About this exercise:
Among the entries below, please repeat exactly and only the lines from the line containing "Screen dimensions: 1832x1166" to the line containing "Image resolution: width=528", both lines included.

Data:
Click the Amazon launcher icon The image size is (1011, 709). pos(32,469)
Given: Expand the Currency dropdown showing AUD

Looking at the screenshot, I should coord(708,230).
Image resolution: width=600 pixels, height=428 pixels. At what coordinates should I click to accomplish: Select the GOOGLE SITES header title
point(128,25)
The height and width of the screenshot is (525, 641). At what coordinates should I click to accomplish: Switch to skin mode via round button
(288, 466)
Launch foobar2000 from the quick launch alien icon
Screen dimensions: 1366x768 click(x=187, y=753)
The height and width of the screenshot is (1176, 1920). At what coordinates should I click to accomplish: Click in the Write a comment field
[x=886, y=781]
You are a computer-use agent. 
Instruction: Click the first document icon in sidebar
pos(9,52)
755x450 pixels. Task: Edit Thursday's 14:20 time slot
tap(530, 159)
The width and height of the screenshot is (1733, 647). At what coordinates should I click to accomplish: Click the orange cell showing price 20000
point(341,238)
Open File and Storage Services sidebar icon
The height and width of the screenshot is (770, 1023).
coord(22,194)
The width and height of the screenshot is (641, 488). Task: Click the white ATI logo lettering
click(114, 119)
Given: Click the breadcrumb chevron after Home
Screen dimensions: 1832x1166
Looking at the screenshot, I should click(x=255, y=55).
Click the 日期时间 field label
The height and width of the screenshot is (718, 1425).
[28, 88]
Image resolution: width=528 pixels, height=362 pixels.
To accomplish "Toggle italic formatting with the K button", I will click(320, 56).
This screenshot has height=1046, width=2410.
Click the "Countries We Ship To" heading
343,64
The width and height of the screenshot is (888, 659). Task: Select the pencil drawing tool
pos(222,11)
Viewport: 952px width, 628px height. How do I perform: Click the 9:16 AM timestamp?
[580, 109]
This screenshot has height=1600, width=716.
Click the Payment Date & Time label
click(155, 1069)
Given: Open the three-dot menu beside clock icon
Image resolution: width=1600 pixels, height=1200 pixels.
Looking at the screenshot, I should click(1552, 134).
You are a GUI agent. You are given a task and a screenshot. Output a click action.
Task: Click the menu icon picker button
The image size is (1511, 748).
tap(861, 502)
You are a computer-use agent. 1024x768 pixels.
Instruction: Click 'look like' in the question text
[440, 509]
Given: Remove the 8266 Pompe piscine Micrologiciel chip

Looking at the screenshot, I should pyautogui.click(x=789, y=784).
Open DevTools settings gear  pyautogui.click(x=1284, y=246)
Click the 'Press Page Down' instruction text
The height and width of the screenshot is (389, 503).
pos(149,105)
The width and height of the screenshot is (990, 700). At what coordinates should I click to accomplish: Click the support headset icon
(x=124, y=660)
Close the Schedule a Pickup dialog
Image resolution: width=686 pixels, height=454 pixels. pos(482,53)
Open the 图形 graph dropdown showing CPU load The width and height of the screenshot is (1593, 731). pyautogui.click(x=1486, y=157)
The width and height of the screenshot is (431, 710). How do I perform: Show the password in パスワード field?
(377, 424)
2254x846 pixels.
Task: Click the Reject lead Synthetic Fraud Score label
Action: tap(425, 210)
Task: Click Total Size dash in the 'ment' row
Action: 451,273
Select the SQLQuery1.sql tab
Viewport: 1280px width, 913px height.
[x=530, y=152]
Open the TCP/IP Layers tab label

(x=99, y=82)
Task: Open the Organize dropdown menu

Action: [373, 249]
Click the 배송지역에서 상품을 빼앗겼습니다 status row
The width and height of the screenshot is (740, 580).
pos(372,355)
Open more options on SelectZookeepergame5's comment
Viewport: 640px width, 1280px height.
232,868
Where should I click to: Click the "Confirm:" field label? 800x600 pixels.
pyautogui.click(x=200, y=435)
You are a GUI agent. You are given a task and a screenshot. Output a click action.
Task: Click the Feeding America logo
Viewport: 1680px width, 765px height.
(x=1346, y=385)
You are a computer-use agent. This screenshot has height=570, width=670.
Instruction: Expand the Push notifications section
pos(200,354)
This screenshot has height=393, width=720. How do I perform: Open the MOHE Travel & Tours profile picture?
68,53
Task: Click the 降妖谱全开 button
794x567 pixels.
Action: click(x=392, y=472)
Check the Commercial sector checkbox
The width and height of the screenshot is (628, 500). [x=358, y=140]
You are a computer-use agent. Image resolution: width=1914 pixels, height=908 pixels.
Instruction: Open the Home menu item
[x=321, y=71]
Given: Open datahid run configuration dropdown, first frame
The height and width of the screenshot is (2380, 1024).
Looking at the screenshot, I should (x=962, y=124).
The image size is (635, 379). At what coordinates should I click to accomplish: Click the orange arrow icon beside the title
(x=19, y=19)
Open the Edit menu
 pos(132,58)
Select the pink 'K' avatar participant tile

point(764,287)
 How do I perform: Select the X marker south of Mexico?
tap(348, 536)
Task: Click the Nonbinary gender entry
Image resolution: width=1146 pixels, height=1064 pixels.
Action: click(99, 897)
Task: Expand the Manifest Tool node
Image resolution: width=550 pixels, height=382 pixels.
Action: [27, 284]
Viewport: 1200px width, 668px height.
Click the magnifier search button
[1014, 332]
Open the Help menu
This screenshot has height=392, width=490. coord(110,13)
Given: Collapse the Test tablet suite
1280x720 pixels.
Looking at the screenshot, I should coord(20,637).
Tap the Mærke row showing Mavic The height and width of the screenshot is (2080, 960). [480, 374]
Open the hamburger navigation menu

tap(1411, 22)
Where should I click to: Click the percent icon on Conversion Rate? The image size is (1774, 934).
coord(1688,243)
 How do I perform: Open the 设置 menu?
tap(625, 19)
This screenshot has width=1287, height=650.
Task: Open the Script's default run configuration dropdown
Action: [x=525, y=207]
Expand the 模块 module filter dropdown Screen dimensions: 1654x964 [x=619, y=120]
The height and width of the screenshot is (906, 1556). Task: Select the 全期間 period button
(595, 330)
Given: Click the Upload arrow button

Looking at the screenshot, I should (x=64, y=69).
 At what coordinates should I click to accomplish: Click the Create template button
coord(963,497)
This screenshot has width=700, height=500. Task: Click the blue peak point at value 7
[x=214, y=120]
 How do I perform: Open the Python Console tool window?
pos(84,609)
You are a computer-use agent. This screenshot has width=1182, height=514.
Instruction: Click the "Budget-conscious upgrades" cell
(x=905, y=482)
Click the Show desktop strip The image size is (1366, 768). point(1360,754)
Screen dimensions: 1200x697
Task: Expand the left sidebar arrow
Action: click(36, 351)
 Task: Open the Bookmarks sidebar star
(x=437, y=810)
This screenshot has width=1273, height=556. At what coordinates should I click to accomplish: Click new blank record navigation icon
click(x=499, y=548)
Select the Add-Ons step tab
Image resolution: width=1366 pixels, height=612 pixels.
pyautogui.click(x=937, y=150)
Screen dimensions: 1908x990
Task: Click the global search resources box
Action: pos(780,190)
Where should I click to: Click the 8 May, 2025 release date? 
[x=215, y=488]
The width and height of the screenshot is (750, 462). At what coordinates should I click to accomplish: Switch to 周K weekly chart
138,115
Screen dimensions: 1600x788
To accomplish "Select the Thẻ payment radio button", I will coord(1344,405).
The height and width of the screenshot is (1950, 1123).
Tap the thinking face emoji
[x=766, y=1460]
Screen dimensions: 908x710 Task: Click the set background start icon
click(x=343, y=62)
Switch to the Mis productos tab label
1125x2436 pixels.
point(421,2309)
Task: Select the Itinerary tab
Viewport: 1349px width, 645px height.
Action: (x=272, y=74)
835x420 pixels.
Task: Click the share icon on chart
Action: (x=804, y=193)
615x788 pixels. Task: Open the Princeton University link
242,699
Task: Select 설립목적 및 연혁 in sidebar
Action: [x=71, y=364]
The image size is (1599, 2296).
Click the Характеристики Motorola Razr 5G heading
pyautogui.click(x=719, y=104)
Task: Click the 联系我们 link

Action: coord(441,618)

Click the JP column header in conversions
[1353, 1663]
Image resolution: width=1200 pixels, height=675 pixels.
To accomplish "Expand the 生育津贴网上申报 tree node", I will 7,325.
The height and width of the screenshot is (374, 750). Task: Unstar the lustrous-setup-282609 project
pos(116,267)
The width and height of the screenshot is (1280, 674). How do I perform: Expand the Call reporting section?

Task result:
Screen dimensions: 1832x1166
Looking at the screenshot, I should click(x=255, y=55).
Click the 日期时间 field label
The height and width of the screenshot is (718, 1425).
[28, 88]
Image resolution: width=528 pixels, height=362 pixels.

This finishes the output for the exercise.